ACTIVITY
Nothing in the entries may be altered; copy them all exactly.
--- INFORMATION SUPPLIED Enclosed Below ---
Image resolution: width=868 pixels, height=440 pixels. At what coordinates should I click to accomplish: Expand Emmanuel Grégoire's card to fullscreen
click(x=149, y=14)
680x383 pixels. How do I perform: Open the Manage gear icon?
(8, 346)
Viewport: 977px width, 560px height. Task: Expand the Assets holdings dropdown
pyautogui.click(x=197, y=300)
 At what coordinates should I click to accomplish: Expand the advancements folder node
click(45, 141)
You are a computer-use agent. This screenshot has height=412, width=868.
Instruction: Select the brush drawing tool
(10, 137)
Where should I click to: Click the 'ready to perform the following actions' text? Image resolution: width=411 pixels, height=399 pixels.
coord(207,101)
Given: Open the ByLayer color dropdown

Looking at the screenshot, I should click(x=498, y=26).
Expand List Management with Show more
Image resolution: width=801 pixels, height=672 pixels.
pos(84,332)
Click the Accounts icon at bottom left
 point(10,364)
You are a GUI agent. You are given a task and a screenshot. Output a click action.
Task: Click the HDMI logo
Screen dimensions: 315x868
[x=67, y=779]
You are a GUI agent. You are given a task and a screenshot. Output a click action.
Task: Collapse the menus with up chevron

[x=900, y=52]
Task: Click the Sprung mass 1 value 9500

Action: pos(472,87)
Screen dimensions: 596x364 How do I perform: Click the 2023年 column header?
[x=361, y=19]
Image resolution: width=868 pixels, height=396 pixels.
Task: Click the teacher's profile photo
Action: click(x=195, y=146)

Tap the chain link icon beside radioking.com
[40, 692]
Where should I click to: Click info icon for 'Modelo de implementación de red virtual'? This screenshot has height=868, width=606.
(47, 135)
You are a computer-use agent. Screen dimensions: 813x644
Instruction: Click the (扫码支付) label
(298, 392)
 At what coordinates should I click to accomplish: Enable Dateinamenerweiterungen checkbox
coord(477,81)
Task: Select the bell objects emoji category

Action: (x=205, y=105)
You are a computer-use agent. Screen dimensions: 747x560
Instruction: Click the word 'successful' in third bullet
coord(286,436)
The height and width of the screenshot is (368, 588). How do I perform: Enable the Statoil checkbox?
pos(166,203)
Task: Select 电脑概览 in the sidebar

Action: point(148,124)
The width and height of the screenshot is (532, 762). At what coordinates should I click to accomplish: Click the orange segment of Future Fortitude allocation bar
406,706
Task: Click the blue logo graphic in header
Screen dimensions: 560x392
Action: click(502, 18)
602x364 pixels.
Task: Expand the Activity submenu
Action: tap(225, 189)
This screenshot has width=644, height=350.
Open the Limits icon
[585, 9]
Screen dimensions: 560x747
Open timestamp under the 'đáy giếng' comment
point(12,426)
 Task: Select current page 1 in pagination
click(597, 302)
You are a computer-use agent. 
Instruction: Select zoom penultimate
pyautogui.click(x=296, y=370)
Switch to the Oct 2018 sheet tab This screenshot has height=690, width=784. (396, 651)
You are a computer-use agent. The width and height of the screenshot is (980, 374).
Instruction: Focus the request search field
--- End of Enclosed INFORMATION SUPPLIED ---
RESPONSE TO THE TASK
Image resolution: width=868 pixels, height=440 pixels. At what coordinates should I click to accomplish: Expand Emmanuel Grégoire's card to fullscreen
click(x=149, y=14)
680x383 pixels. How do I perform: Open the Manage gear icon?
(8, 346)
Viewport: 977px width, 560px height. Task: Expand the Assets holdings dropdown
pyautogui.click(x=197, y=300)
 At what coordinates should I click to accomplish: Expand the advancements folder node
click(45, 141)
You are a computer-use agent. This screenshot has height=412, width=868.
Instruction: Select the brush drawing tool
(10, 137)
Where should I click to: Click the 'ready to perform the following actions' text? Image resolution: width=411 pixels, height=399 pixels.
coord(207,101)
Given: Open the ByLayer color dropdown

Looking at the screenshot, I should click(x=498, y=26).
Expand List Management with Show more
Image resolution: width=801 pixels, height=672 pixels.
pos(84,332)
Click the Accounts icon at bottom left
 point(10,364)
You are a GUI agent. You are given a task and a screenshot. Output a click action.
Task: Click the HDMI logo
Screen dimensions: 315x868
[x=67, y=779]
You are a GUI agent. You are given a task and a screenshot. Output a click action.
Task: Collapse the menus with up chevron

[x=900, y=52]
Task: Click the Sprung mass 1 value 9500

Action: pos(472,87)
Screen dimensions: 596x364 How do I perform: Click the 2023年 column header?
[x=361, y=19]
Image resolution: width=868 pixels, height=396 pixels.
Task: Click the teacher's profile photo
Action: click(x=195, y=146)

Tap the chain link icon beside radioking.com
[40, 692]
Where should I click to: Click info icon for 'Modelo de implementación de red virtual'? This screenshot has height=868, width=606.
(47, 135)
You are a computer-use agent. Screen dimensions: 813x644
Instruction: Click the (扫码支付) label
(298, 392)
 At what coordinates should I click to accomplish: Enable Dateinamenerweiterungen checkbox
coord(477,81)
Task: Select the bell objects emoji category

Action: (x=205, y=105)
You are a computer-use agent. Screen dimensions: 747x560
Instruction: Click the word 'successful' in third bullet
coord(286,436)
The height and width of the screenshot is (368, 588). How do I perform: Enable the Statoil checkbox?
pos(166,203)
Task: Select 电脑概览 in the sidebar

Action: point(148,124)
The width and height of the screenshot is (532, 762). At what coordinates should I click to accomplish: Click the orange segment of Future Fortitude allocation bar
406,706
Task: Click the blue logo graphic in header
Screen dimensions: 560x392
Action: click(502, 18)
602x364 pixels.
Task: Expand the Activity submenu
Action: tap(225, 189)
This screenshot has width=644, height=350.
Open the Limits icon
[585, 9]
Screen dimensions: 560x747
Open timestamp under the 'đáy giếng' comment
point(12,426)
 Task: Select current page 1 in pagination
click(597, 302)
You are a computer-use agent. 
Instruction: Select zoom penultimate
pyautogui.click(x=296, y=370)
Switch to the Oct 2018 sheet tab This screenshot has height=690, width=784. (396, 651)
You are a computer-use agent. The width and height of the screenshot is (980, 374).
Instruction: Focus the request search field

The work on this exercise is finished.